Even if the app gets an update, however, the data will still have some holes. No observer could discern the sex of every bird—in practice, finding and identifying female birds can be tricky. Adult females can, in certain cases, look very similar to juveniles of either sex. And for some species, male and female plumage is identical to the human eye.
Still, this doesn’t make it impossible to identify a female. Birders just have to go a little deeper, making inferences based on the animal’s context and behavior: Are there two birds in a pair, and could it be safely assumed that one is male and the other is female? Is the bird performing a specifically female behavior for the species, such as incubating eggs or building a nest?
Getting this information is hard. It adds another level of patience and observation to birding, which can already be an exercise in waiting around. But to Saha, taking note of female birds is rewarding.
“It slows my pace of birding down in a way where I’m being a little more holistic,” she says. “It kind of surfaces this point that birds are not just a member of their species—they’re individuals.

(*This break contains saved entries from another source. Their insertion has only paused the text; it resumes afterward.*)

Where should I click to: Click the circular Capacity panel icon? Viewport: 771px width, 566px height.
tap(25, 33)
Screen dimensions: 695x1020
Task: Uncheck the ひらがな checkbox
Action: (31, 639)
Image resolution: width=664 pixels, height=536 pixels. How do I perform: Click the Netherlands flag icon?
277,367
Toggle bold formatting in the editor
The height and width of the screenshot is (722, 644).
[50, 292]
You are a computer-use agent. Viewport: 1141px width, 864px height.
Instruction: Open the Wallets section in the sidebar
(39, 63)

They have individual variation and personalities and behaviors.”
“And by understanding those, we can really find something special, even in quite common birds,” she adds. “The winner of the Female Bird Prize this year is a Baltimore oriole, which is a bird that people love to see out in the wild, but it still is a pretty common, regular bird, at least here in the Northeast in the spring and summer.”

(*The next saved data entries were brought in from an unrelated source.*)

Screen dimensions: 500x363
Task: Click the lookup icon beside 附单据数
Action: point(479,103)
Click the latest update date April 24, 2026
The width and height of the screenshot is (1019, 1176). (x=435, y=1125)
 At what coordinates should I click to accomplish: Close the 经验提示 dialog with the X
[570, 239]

The Baltimore oriole isn’t the only common bird honored in this year’s contest—a tawny northern cardinal with her bright orange beak, a dusty-cerulean eastern bluebird and a brown wood duck with a white ring around her eye are all included in Audubon magazine’s shortlist of recognized images in the category.
Some of the birds featured in the photos are difficult to identify as female, unless you know what to look for. The female bushtit, for example, is recognizable by its light yellow eyes, whereas the males and juveniles have brown irises. Meanwhile, in some of the species, such as the red-necked phalarope and belted kingfisher, the female bird actually displays more color than the male.
Emphasizing female birds in photography can help bring them wider recognition and appreciation, which is the Galbatross Project’s aim. “I think it really draws people’s attention,” Wu says. “And photographers are just really keen to try their hand at this new skill.”
Saha says she would love to see other bird- and wildlife-oriented photography contests recognize images of female birds as well. With their zoom lenses, practiced patience and eye for detail, photographers are uniquely positioned to put a much-needed spotlight on these overlooked creatures. “We could see so much more when it comes to female birds and their unique features, just by having [photographers] out there, getting those photos and taking video of their behaviors,” she says.